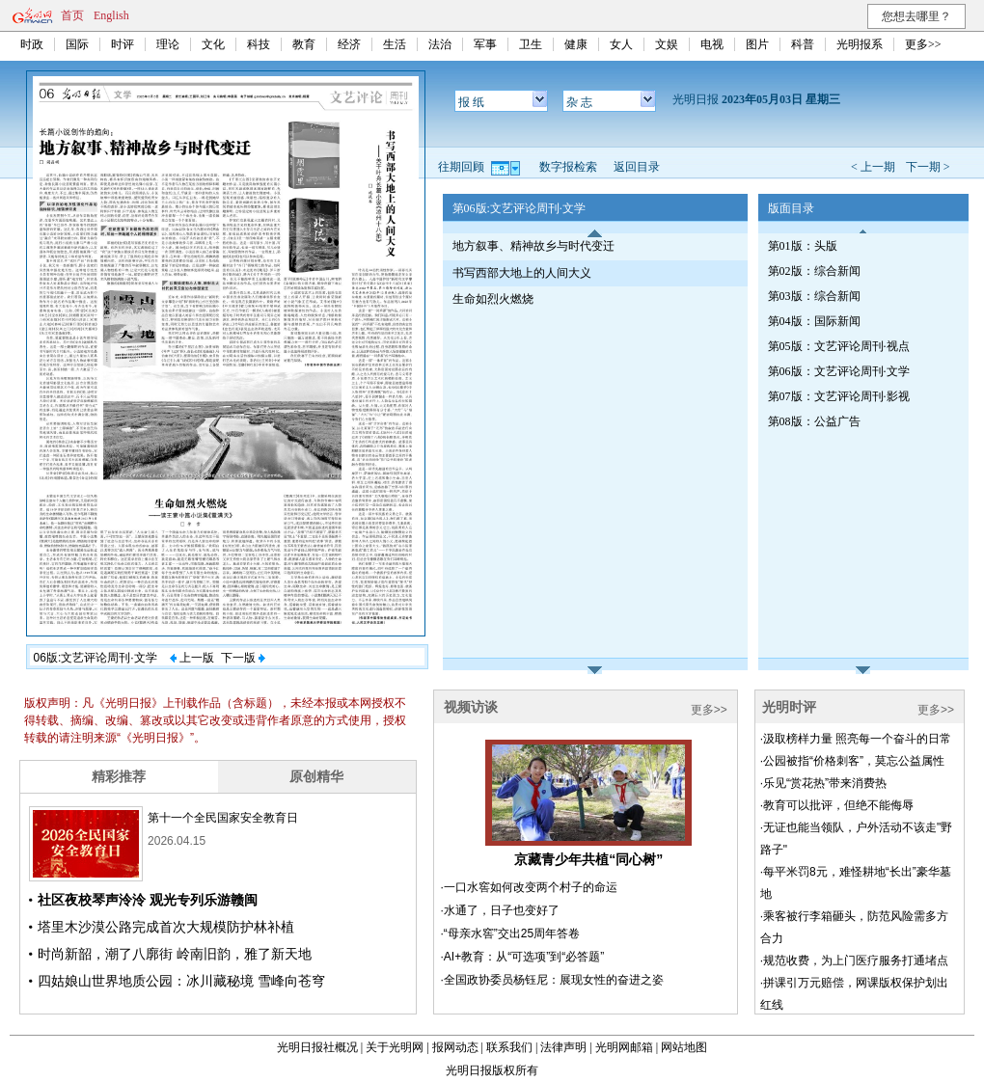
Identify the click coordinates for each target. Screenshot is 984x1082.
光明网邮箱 (624, 1047)
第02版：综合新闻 (814, 271)
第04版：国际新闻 (814, 321)
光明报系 (859, 44)
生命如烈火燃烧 (492, 299)
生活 (394, 44)
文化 (213, 44)
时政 (31, 44)
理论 (167, 44)
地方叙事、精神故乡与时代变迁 (533, 246)
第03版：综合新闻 (814, 296)
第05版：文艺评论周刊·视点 (839, 346)
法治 (439, 44)
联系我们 (509, 1047)
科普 (802, 44)
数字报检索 (568, 167)
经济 (349, 44)
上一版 (192, 657)
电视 (712, 44)
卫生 (530, 44)
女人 (621, 44)
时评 (122, 44)
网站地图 (684, 1047)
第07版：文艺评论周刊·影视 (839, 396)
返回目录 (637, 167)
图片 (757, 44)
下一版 (243, 657)
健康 (576, 44)
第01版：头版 (802, 246)
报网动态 (455, 1047)
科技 (258, 44)
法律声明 (563, 1047)
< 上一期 (873, 167)
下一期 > (928, 167)
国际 (77, 44)
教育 (303, 44)
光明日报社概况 (317, 1047)
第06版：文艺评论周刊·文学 (839, 371)
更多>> (923, 44)
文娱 (666, 44)
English (111, 15)
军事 (485, 44)
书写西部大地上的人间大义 (521, 273)
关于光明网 (395, 1047)
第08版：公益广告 (814, 421)
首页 (72, 15)
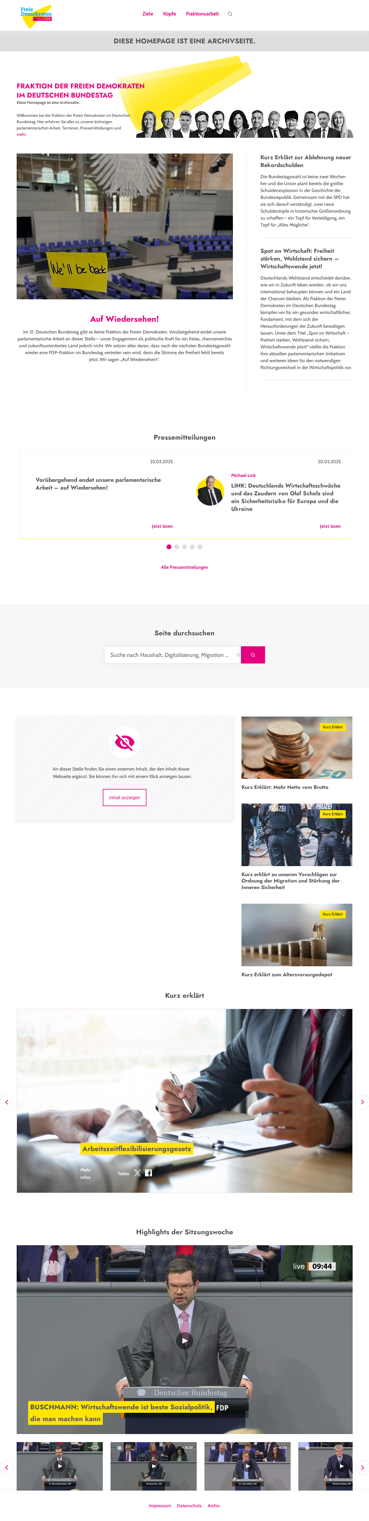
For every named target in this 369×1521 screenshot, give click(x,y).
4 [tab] (192, 547)
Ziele (147, 14)
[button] (137, 1174)
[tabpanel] (101, 494)
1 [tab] (169, 547)
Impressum (160, 1505)
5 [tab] (200, 547)
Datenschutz (189, 1505)
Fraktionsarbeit (202, 14)
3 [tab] (184, 547)
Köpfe (169, 14)
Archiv (214, 1505)
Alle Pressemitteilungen (184, 567)
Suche (230, 15)
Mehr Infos (85, 1174)
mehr (21, 134)
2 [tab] (177, 547)
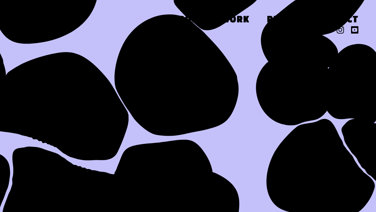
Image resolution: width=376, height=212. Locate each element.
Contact (336, 20)
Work (235, 20)
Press (282, 20)
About (188, 20)
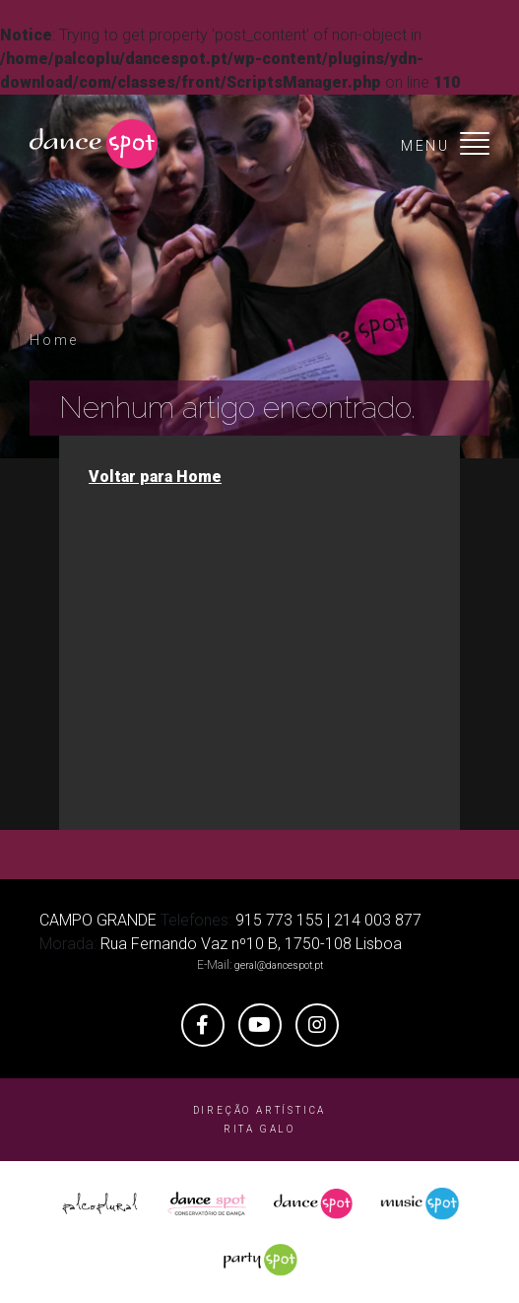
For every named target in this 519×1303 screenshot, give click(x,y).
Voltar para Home (155, 476)
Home (54, 340)
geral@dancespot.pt (278, 965)
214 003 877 (378, 920)
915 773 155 (279, 920)
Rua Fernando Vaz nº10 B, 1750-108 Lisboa (251, 943)
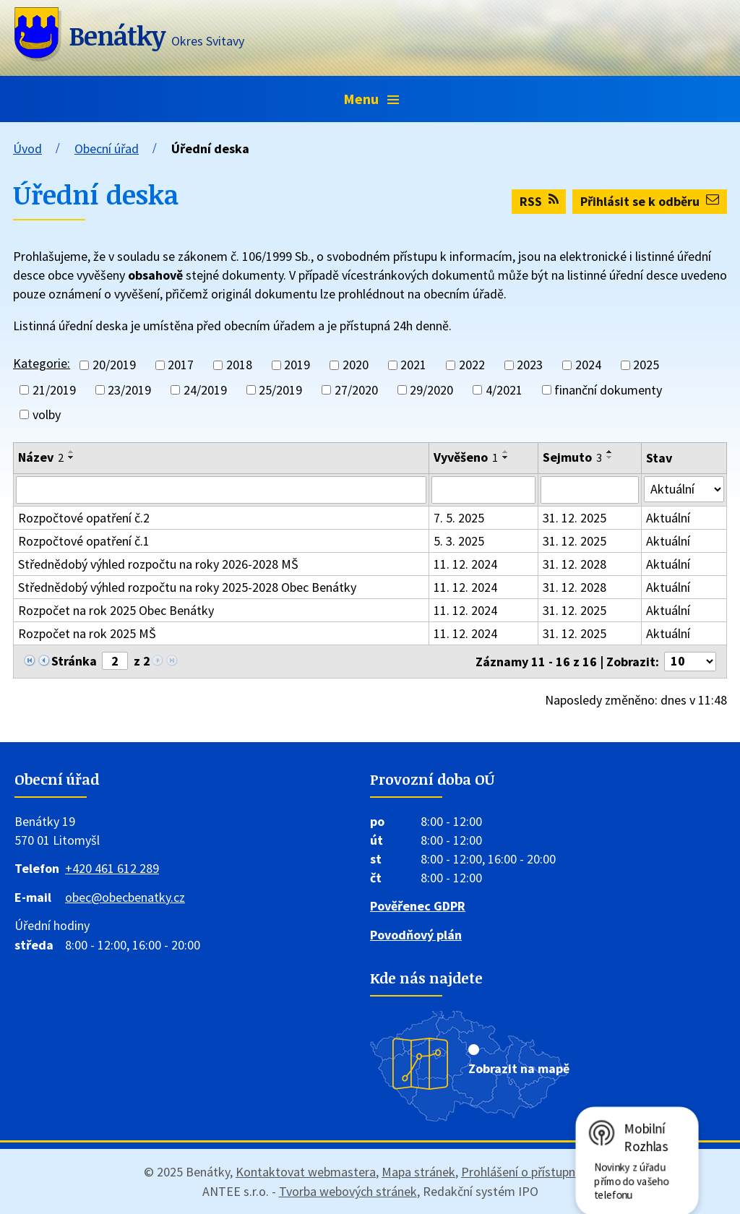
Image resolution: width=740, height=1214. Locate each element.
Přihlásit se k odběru (649, 201)
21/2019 (54, 390)
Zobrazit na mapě (518, 1068)
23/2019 (129, 390)
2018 (239, 365)
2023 (530, 365)
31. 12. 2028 (574, 564)
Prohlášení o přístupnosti (528, 1171)
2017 (181, 365)
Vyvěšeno (466, 457)
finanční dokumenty (608, 390)
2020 (356, 365)
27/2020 (356, 390)
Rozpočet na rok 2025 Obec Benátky (116, 610)
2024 (588, 365)
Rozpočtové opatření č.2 (84, 517)
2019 (297, 365)
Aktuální (668, 517)
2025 (646, 365)
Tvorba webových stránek (348, 1191)
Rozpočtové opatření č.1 (84, 541)
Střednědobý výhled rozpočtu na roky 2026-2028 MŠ (158, 564)
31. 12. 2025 (574, 517)
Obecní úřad (106, 148)
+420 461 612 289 (112, 868)
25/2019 (280, 390)
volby (47, 414)
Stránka (74, 661)
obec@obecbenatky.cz (125, 897)
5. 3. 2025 (459, 541)
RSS (539, 201)
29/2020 (431, 390)
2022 (472, 365)
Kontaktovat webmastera (306, 1171)
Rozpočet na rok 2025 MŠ (87, 633)
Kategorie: (41, 363)
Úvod (27, 148)
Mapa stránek (418, 1171)
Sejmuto (572, 457)
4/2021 (504, 390)
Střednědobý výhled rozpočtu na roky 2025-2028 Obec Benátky (187, 587)
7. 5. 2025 (459, 517)
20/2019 (114, 365)
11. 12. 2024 (465, 564)
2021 (413, 365)
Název (41, 457)
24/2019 (205, 390)
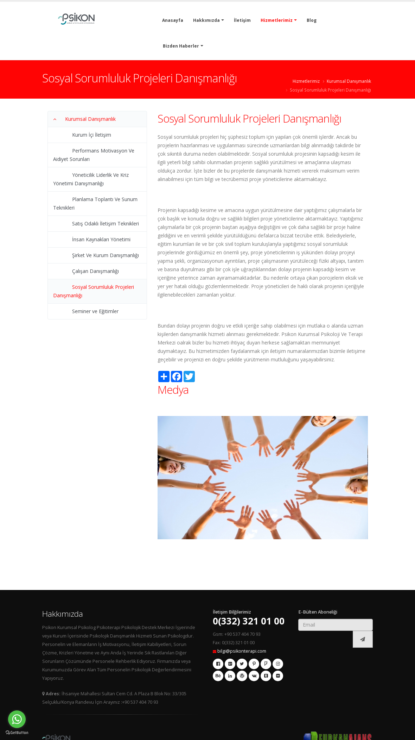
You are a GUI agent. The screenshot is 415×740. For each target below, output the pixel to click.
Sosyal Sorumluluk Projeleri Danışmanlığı (330, 90)
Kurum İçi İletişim (91, 134)
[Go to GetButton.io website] (17, 732)
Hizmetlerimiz (277, 20)
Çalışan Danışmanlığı (95, 271)
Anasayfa (172, 20)
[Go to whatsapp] (17, 719)
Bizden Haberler (181, 46)
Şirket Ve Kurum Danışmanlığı (105, 255)
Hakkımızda (206, 20)
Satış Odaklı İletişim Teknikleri (105, 223)
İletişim (242, 20)
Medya (173, 389)
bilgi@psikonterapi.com (241, 651)
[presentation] (325, 639)
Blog (312, 20)
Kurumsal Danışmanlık (349, 81)
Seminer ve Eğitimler (95, 311)
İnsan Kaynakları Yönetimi (101, 239)
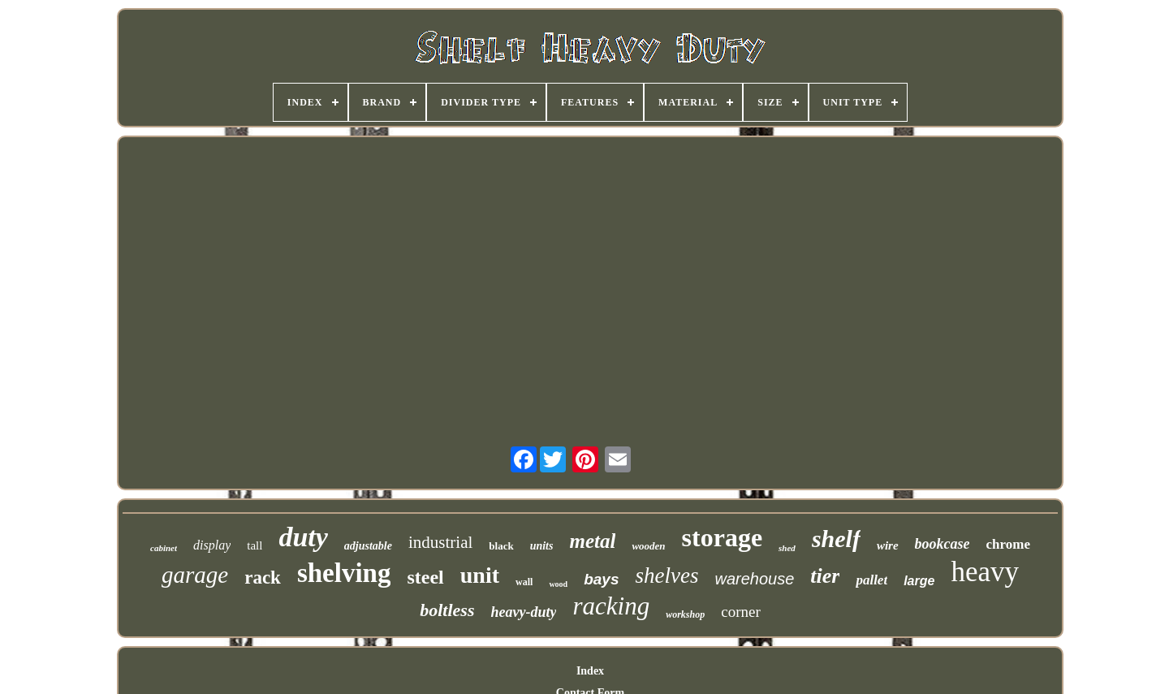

○ ○ ○ ○ ○ ○ ○

Objective:
Reproduce every line of the items above verbatim, leaving out the pictures.

Completed exercise:
Identify the click coordinates for each target. Screenshot is 984x1082.
光明网邮箱 (624, 1047)
第02版：综合新闻 (814, 271)
第04版：国际新闻 (814, 321)
光明报系 (859, 44)
生命如烈火燃烧 (492, 299)
生活 (394, 44)
文化 (213, 44)
时政 (31, 44)
理论 (167, 44)
地方叙事、精神故乡与时代变迁 (533, 246)
第03版：综合新闻 (814, 296)
第05版：文艺评论周刊·视点 (839, 346)
法治 (439, 44)
联系我们 (509, 1047)
科普 (802, 44)
数字报检索 (568, 167)
经济 (349, 44)
上一版 (192, 657)
电视 (712, 44)
卫生 (530, 44)
女人 (621, 44)
时评 (122, 44)
网站地图 (684, 1047)
第07版：文艺评论周刊·影视 (839, 396)
返回目录 (637, 167)
图片 (757, 44)
下一版 (243, 657)
健康 (576, 44)
第01版：头版 (802, 246)
报网动态 (455, 1047)
科技 (258, 44)
法律声明 (563, 1047)
< 上一期 (873, 167)
下一期 > (928, 167)
国际 (77, 44)
教育 (303, 44)
光明日报社概况 (317, 1047)
第06版：文艺评论周刊·文学 (839, 371)
更多>> (923, 44)
文娱 (666, 44)
English (111, 15)
军事 (485, 44)
书写西部大地上的人间大义 (521, 273)
关于光明网 (395, 1047)
第08版：公益广告 (814, 421)
首页 (72, 15)
For every named target in this 369×1521 screenshot, give click(x,y).
4 [tab] (192, 547)
Ziele (147, 14)
[button] (137, 1174)
[tabpanel] (101, 494)
1 [tab] (169, 547)
Impressum (160, 1505)
5 [tab] (200, 547)
Datenschutz (189, 1505)
Fraktionsarbeit (202, 14)
3 [tab] (184, 547)
Köpfe (169, 14)
Archiv (214, 1505)
Alle Pressemitteilungen (184, 567)
Suche (230, 15)
Mehr Infos (85, 1174)
mehr (21, 134)
2 [tab] (177, 547)
Image resolution: width=376, height=212. Locate each element.
Contact (336, 20)
Work (235, 20)
Press (282, 20)
About (188, 20)
For every named target in this 519×1303 screenshot, give click(x,y).
Voltar para Home (155, 476)
Home (54, 340)
geral@dancespot.pt (278, 965)
214 003 877 (378, 920)
915 773 155 (279, 920)
Rua Fernando Vaz nº10 B, 1750-108 Lisboa (251, 943)
Image resolution: width=740, height=1214. Locate each element.
Přihlásit se k odběru (649, 201)
21/2019 (54, 390)
Zobrazit na mapě (518, 1068)
23/2019 (129, 390)
2018 (239, 365)
2023 (530, 365)
31. 12. 2028 (574, 564)
Prohlášení o přístupnosti (528, 1171)
2017 (181, 365)
Vyvěšeno (466, 457)
finanční dokumenty (608, 390)
2020 (356, 365)
27/2020 (356, 390)
Rozpočet na rok 2025 Obec Benátky (116, 610)
2024 (588, 365)
Rozpočtové opatření č.2 (84, 517)
2019 (297, 365)
Aktuální (668, 517)
2025 (646, 365)
Tvorba webových stránek (348, 1191)
Rozpočtové opatření č.1 (84, 541)
Střednědobý výhled rozpočtu na roky 2026-2028 MŠ (158, 564)
31. 12. 2025 (574, 517)
Obecní úřad (106, 148)
+420 461 612 289 (112, 868)
25/2019 (280, 390)
volby (47, 414)
Stránka (74, 661)
obec@obecbenatky.cz (125, 897)
5. 3. 2025 (459, 541)
RSS (539, 201)
29/2020 (431, 390)
2022 (472, 365)
Kontaktovat webmastera (306, 1171)
Rozpočet na rok 2025 MŠ (87, 633)
Kategorie: (41, 363)
Úvod (27, 148)
Mapa stránek (418, 1171)
Sejmuto (572, 457)
4/2021 (504, 390)
Střednědobý výhled rozpočtu na roky 2025-2028 Obec Benátky (187, 587)
7. 5. 2025 (459, 517)
20/2019 (114, 365)
11. 12. 2024 (465, 564)
2021 (413, 365)
Název (41, 457)
24/2019 (205, 390)
You are a GUI agent. The screenshot is 415×740. For each target below, output the pixel to click.
Sosyal Sorumluluk Projeleri Danışmanlığı (330, 90)
Kurum İçi İletişim (91, 134)
[Go to GetButton.io website] (17, 732)
Hizmetlerimiz (277, 20)
Çalışan Danışmanlığı (95, 271)
Anasayfa (172, 20)
[Go to whatsapp] (17, 719)
Bizden Haberler (181, 46)
Şirket Ve Kurum Danışmanlığı (105, 255)
Hakkımızda (206, 20)
Satış Odaklı İletişim Teknikleri (105, 223)
İletişim (242, 20)
Medya (173, 389)
bilgi@psikonterapi.com (241, 651)
[presentation] (325, 639)
Blog (312, 20)
Kurumsal Danışmanlık (349, 81)
Seminer ve Eğitimler (95, 311)
İnsan Kaynakları Yönetimi (101, 239)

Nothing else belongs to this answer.